• What is expected
Copy each entry below exactly.

• Extracted data

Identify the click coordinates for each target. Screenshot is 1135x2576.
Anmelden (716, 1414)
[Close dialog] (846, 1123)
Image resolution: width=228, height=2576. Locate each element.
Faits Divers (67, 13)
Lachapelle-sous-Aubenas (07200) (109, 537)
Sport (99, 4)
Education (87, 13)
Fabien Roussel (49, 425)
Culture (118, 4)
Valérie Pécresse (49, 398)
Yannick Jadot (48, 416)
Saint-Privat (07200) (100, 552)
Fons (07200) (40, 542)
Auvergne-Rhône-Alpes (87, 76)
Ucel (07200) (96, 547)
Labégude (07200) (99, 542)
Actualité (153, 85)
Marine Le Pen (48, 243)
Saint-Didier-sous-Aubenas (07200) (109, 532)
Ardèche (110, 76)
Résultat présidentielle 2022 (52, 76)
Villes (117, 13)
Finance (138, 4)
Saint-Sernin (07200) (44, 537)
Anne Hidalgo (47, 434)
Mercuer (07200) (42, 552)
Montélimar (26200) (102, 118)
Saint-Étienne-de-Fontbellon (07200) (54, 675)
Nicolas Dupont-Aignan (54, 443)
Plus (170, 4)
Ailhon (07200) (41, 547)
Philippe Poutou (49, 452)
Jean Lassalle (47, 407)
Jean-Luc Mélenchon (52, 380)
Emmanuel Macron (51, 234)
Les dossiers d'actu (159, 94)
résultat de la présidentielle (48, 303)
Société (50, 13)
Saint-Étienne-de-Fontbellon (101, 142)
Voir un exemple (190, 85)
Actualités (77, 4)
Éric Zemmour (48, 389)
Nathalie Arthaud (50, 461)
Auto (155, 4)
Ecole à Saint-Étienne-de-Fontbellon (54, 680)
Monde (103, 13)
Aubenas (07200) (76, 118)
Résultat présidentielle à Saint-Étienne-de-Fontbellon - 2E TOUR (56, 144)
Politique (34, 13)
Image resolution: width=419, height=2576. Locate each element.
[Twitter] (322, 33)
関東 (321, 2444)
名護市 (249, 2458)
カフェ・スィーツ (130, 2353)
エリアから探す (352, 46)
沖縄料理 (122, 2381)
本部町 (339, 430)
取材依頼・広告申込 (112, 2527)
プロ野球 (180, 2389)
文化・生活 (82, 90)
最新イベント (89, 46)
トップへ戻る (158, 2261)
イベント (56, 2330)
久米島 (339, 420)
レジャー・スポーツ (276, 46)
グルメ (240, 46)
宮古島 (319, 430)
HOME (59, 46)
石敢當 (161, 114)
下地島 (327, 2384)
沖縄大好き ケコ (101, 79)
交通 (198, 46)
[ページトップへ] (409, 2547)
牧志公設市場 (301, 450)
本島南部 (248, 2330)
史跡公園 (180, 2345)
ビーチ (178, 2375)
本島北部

• Result
Identify the click coordinates for each target. Screenshot is 1135x2576.
Anmelden (716, 1414)
[Close dialog] (846, 1123)
Image resolution: width=228, height=2576. Locate each element.
Faits Divers (67, 13)
Lachapelle-sous-Aubenas (07200) (109, 537)
Sport (99, 4)
Education (87, 13)
Fabien Roussel (49, 425)
Culture (118, 4)
Valérie Pécresse (49, 398)
Yannick Jadot (48, 416)
Saint-Privat (07200) (100, 552)
Fons (07200) (40, 542)
Auvergne-Rhône-Alpes (87, 76)
Ucel (07200) (96, 547)
Labégude (07200) (99, 542)
Actualité (153, 85)
Marine Le Pen (48, 243)
Saint-Didier-sous-Aubenas (07200) (109, 532)
Ardèche (110, 76)
Résultat présidentielle 2022 (52, 76)
Villes (117, 13)
Finance (138, 4)
Saint-Sernin (07200) (44, 537)
Anne Hidalgo (47, 434)
Mercuer (07200) (42, 552)
Montélimar (26200) (102, 118)
Saint-Étienne-de-Fontbellon (07200) (54, 675)
Nicolas Dupont-Aignan (54, 443)
Plus (170, 4)
Ailhon (07200) (41, 547)
Philippe Poutou (49, 452)
Jean Lassalle (47, 407)
Jean-Luc Mélenchon (52, 380)
Emmanuel Macron (51, 234)
Les dossiers d'actu (159, 94)
résultat de la présidentielle (48, 303)
Société (50, 13)
Saint-Étienne-de-Fontbellon (101, 142)
Voir un exemple (190, 85)
Actualités (77, 4)
Éric Zemmour (48, 389)
Nathalie Arthaud (50, 461)
Auto (155, 4)
Ecole à Saint-Étienne-de-Fontbellon (54, 680)
Monde (103, 13)
Aubenas (07200) (76, 118)
Résultat présidentielle à Saint-Étienne-de-Fontbellon - 2E TOUR (56, 144)
Politique (34, 13)
Image resolution: width=419, height=2576. Locate each element.
[Twitter] (322, 33)
関東 (321, 2444)
名護市 (249, 2458)
カフェ・スィーツ (130, 2353)
エリアから探す (352, 46)
沖縄料理 (122, 2381)
本部町 (339, 430)
取材依頼・広告申込 (112, 2527)
プロ野球 (180, 2389)
文化・生活 (82, 90)
最新イベント (89, 46)
トップへ戻る (158, 2261)
イベント (56, 2330)
久米島 (339, 420)
レジャー・スポーツ (276, 46)
グルメ (240, 46)
宮古島 (319, 430)
HOME (59, 46)
石敢當 (161, 114)
下地島 (327, 2384)
沖縄大好き ケコ (101, 79)
交通 (198, 46)
[ページトップへ] (409, 2547)
牧志公設市場 (301, 450)
本島南部 (248, 2330)
史跡公園 (180, 2345)
ビーチ (178, 2375)
本島北部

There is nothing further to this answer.